A Review of the Structure, Pharmacokinetics, Pharmacodynamics, Efficacy and Safety of Insulin Glulisine in the Management of Diabetes Mellitus

Abstract

Glulisine (ApidraTM) is a rapid acting recombinant insulin analogue which differs from regular human insulin (RHI) by the substitution of lysine for asparagine at position B3 and glutamic acid for lysine at position B29. The chemical name is 3B-Lys-29- B-Glu-human insulin. The amino acid substitutions of glulisine and other rapid acting insulin analogues promote monomer stability, allowing for rapid dissociation and absorption after subcutaneous injection. It has a favourable pharmacokinetic and pharmacodynamic profile when compared with RHI, characterised by quicker absorption and a greater early disposal of glucose, thus replicating a more physiological response to a meal. It has been demonstrated to be superior to RHI in patients with Type 1 diabetes mellitus (DM) and at least non-inferior in the management of Type 2 DM with respect to reducing HbA1c and post-prandial glucose excursions, with a comparable safety profile.

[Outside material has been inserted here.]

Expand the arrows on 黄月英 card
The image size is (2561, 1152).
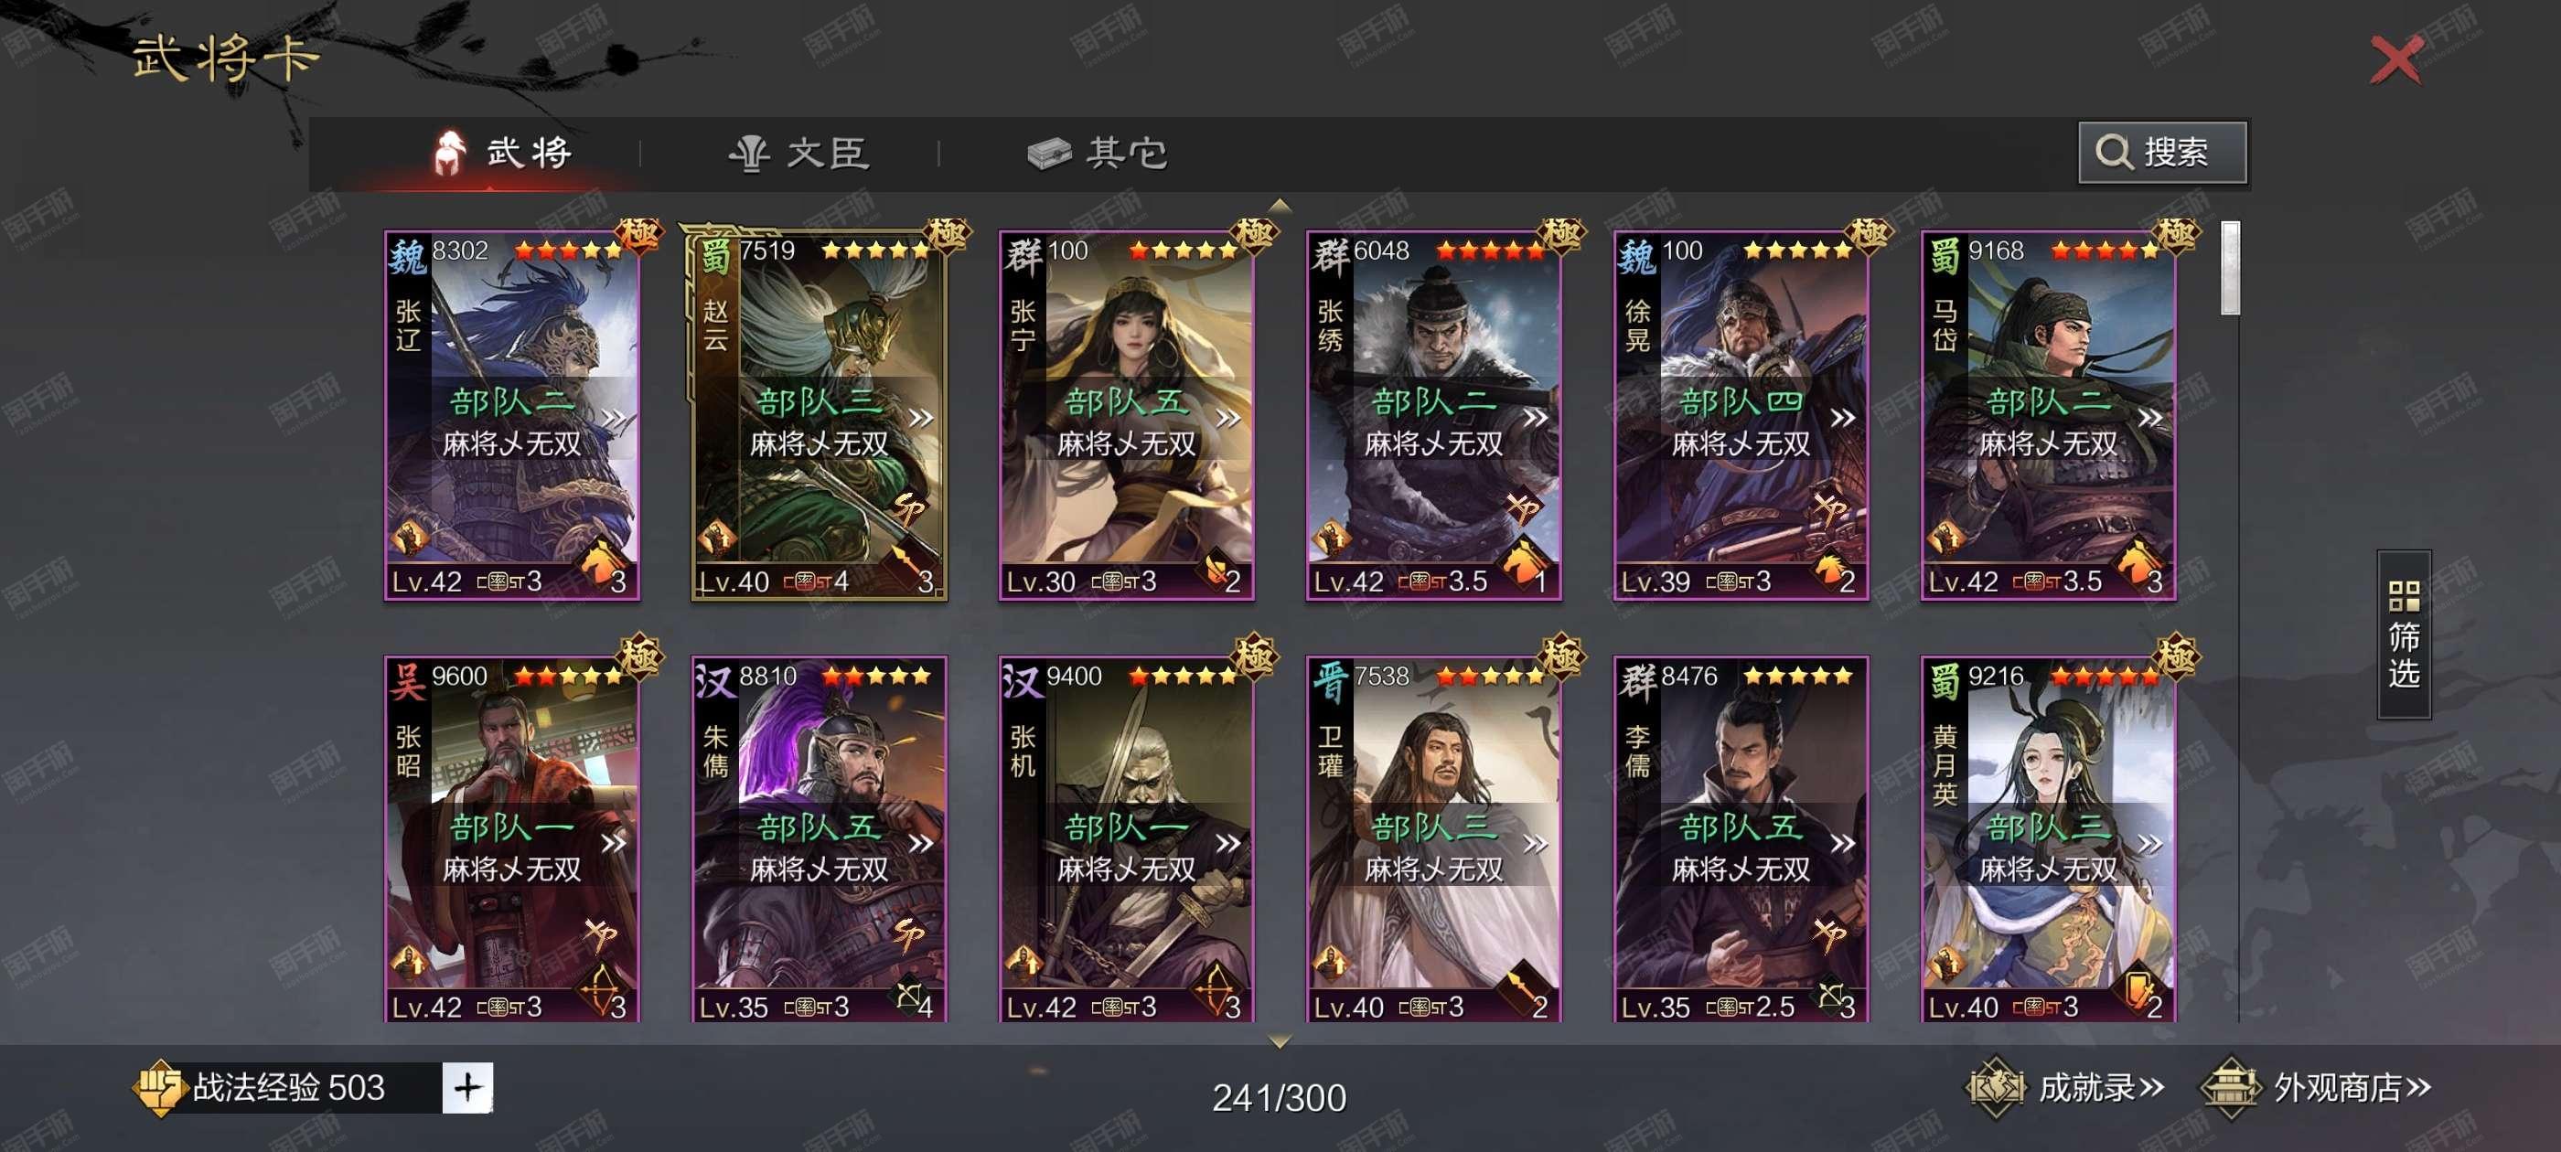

In efficacy trials comparing glulisine with lispro in patients with type 1 DM, glulisine was non-inferior with no significant difference in change in HbA1c or post-prandial glucose levels. However, although glulisine and lispro have been demonstrated to induce comparable total glucose disposals in normal subjects, glulisine causes earlier glucose disposal in both lean and obese subjects, has significantly faster subcutaneous absorption along with similar rates of adverse events, hypoglycemia and weight gain. There are limited data comparing the pharmacokinetics, pharmacodynamics, efficacy and safety of glulisine and aspart insulins.